Wednesday 25 March 2009

It’s the Christians who practise intolerance

The voices are becoming more shrill. Bishops and commentators and some parliamentarians have got themselves the same hymn sheet from which they are singing very loudly. The refrain, in essence, is that a monstrous regiment of British secularists is denying Christians the right to practice their faith freely while poisoning the well of social policy with immoral initiatives.

The outgoing leader of UK Catholics, Cormac Murphy O'Connor, recently spoke of "the new intolerance directed against those who maintain pro-life and pro-family views". They fret about Godless Britain across the pond, too.

This week, Peter Glover, in the online journal First Things, wrote of "an anti-Christian bias in Britain". And he felt moved to add that "by making Christian practice difficult, if not outright illegal in British public life, the British courts and public authorities have contributed to an increasing awareness that a vacuum exists where the nation's Judaeo-Christian spine used to be".

And then there is the gospel according to Christine Odone, former editor of the Catholic Herald and a still trenchant commentator on all matters theological.
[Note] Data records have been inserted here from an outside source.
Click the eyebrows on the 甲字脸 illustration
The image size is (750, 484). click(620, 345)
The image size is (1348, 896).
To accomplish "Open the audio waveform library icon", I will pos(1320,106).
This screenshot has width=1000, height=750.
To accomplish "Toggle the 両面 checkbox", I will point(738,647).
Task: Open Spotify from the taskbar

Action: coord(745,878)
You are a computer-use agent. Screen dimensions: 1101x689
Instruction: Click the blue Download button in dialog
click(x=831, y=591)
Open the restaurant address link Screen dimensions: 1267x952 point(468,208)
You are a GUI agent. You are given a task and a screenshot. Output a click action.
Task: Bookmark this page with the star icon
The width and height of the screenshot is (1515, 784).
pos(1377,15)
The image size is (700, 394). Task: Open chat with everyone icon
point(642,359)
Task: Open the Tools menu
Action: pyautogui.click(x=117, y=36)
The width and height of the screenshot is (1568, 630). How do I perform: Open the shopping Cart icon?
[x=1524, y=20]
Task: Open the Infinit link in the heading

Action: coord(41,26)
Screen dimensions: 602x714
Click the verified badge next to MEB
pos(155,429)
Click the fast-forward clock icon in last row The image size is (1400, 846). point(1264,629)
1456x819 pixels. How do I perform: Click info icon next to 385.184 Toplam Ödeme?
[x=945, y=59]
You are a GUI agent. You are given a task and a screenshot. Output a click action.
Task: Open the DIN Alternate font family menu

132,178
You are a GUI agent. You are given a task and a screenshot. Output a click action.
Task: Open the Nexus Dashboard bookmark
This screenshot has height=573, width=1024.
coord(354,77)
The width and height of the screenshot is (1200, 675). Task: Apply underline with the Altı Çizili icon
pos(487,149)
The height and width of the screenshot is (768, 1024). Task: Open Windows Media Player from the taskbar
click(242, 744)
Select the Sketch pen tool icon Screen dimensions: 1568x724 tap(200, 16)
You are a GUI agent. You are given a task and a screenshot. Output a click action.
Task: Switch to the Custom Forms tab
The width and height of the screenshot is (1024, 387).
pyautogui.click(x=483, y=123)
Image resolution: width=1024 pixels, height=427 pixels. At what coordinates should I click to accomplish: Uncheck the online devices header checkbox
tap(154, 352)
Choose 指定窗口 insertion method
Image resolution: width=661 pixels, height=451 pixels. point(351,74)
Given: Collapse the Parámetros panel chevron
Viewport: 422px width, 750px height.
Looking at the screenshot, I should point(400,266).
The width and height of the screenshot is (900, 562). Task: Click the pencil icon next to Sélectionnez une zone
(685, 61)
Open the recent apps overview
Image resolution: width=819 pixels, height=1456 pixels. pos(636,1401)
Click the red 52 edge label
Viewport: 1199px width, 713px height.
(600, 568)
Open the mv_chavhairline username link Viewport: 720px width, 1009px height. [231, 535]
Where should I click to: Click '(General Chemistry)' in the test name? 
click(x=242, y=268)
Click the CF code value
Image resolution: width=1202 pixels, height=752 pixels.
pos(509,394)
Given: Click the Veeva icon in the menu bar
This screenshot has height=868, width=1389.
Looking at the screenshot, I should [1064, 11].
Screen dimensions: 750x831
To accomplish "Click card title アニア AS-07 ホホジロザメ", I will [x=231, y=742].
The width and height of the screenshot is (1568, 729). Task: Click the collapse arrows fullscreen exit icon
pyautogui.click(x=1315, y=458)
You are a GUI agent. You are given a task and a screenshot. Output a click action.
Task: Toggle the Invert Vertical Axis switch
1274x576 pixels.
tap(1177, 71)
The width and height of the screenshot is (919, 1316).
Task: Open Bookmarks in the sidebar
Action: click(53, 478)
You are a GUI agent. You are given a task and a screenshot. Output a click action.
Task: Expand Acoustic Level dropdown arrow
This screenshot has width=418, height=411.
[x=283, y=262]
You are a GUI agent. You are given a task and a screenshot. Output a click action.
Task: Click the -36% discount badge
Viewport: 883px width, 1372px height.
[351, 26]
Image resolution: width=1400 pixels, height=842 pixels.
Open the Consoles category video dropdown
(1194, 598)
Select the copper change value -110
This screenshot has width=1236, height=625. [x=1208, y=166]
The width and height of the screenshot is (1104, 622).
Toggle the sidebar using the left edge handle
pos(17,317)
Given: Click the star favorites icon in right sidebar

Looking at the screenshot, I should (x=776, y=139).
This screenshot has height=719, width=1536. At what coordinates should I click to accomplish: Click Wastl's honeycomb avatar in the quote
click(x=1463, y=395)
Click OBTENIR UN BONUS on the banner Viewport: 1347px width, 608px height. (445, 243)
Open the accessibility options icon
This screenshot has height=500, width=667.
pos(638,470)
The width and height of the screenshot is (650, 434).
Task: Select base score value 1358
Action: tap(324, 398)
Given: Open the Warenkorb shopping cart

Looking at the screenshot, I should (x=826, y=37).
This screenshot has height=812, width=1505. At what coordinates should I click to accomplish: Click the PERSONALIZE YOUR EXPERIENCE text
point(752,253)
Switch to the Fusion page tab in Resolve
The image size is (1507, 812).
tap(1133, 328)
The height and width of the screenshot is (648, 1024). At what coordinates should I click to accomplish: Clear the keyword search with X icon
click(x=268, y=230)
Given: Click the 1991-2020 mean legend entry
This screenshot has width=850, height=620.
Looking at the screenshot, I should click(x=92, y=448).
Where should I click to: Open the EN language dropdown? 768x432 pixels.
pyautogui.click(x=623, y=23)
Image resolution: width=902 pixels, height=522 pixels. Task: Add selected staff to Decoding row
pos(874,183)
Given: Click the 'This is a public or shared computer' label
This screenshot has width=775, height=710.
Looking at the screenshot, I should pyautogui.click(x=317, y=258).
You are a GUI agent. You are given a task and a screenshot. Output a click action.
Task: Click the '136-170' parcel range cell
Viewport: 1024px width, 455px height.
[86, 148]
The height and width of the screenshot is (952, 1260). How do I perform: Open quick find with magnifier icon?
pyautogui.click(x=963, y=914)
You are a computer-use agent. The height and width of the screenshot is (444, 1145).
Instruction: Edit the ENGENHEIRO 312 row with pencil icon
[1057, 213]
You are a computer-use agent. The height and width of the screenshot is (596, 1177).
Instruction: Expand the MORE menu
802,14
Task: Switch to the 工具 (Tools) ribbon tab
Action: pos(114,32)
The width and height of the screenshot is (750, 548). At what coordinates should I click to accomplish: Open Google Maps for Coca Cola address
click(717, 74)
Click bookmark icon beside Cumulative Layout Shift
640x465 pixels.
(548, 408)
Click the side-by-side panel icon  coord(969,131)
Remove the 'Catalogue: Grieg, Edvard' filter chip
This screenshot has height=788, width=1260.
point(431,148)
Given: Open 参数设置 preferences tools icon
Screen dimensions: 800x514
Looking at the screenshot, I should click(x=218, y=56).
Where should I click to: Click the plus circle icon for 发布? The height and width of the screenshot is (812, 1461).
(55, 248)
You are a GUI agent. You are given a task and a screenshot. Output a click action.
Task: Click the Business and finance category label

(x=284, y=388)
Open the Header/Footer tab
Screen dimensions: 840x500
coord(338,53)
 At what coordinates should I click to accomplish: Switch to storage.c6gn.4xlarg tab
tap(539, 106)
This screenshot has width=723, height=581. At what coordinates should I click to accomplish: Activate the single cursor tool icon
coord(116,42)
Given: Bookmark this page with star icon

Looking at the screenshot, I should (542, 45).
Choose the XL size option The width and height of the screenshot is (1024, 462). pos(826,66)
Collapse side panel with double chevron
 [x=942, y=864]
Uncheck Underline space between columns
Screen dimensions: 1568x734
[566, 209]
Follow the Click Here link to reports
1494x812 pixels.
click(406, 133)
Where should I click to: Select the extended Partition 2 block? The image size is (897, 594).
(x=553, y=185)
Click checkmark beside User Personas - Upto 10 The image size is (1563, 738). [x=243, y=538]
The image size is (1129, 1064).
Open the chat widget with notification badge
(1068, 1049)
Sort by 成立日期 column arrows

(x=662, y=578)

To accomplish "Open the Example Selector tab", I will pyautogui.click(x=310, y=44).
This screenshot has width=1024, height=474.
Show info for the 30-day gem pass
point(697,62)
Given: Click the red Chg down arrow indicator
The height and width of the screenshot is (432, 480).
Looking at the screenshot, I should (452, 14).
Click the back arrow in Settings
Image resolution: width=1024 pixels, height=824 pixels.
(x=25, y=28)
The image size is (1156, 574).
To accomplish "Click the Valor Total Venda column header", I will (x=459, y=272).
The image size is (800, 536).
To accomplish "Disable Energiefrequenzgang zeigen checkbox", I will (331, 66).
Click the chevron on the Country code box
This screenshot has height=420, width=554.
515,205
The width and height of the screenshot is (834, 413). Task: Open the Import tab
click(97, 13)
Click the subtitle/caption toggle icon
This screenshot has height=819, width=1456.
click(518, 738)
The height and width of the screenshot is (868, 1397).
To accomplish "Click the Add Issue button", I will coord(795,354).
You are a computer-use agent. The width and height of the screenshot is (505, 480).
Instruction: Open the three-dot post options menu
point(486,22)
She rails against what she characterises "God-bashers", suggesting "for them it is not enough to exclude those who do not subscribe to their soulless scientism, or one-dimensional rationalism. Pariah status is only the first step in the punishment they mete out to those who refuse to follow their lead".

At which point I want to say: hang on - just who is practising intolerance here? Within the past couple of weeks the papal visit to Africa has been dominated by the pontiff's criticism of condom promotion in the campaign against HIV/Aids, and of countries where abortion has been made legal.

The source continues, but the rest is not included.